Of RIs and NRIs
It wasn?t so long ago when the acronym, NRI, came across to most Indians as something more than just ?Non-Resident Indians?.india Updated: Jan 10, 2006 03:09 IST
It wasn’t so long ago when the acronym, NRI, came across to most Indians as something more than just ‘Non-Resident Indians’. It conjured up a stereotypical image of a community that was brash, pampered and had selfishly left their country to make a quick buck. This rather unsavoury myth arose partly because there was a genuine gap between Indians residing in India and those living abroad — in the quality of life, success stories, etc. At the root of our somewhat skewed relationship with NRIs was envy. Down the years, this is being substituted by admiration and camaraderie.

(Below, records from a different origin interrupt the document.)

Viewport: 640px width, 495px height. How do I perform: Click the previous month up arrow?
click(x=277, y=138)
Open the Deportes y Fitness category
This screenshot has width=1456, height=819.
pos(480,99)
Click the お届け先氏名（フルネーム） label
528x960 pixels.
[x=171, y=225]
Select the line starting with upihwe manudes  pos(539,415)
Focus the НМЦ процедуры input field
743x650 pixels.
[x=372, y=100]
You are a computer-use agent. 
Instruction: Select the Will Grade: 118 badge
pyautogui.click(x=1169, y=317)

As India grows in confidence, so does its relations with NRIs. This is reflected by the prime minister’s inaugural statement at the fourth Pravasi Bharatiya Divas about taking ‘appropriate measures’ to grant voting rights to NRIs in the near future. While the first set of Overseas Citizens of India cards were handed out, one may ask that old, uncomfortable question: ‘But what’s in it for us?’ Here’s what: like foreigners making their first impression of a country by gauging the state of its airports, NRIs or Persons of Indian Origin (PIOs) form a shorthand impression of Indians — and by a tenuous connection, of India — in the countries where they reside. While Meera Sayal is a Briton and Sabeer Bhatia an American, their ‘Indianness’ is noted. Earlier on, the disconnect between the NRI and the ‘RI’ may have pointed to the greater disconnect between the conditions in the ‘host’ country and the ‘mother’ country. In these days of globalisation, with this gulf becoming smaller, the ‘Indianness’ factor has paradoxically gained visibility — and admiration.
On the more nuts’n’bolts front, India has jumped ahead of China in the remittances stakes, posting record inflows of $ 21.7 billion last year. While a large part of ‘NRI money’ sent home had earlier been unaccounted for — going straight into family kitties — the recent change suggests that investing money in India is making financial sense, as well as emotional sense. The synergy between the NRI and the resident Indian is on the correct track and can grow with a gentle push here and a nice gesture there. In the end, it’s about Indians on both sides of the ‘fence’ being happy to be connected without having to choose between desh and being a desi abroad.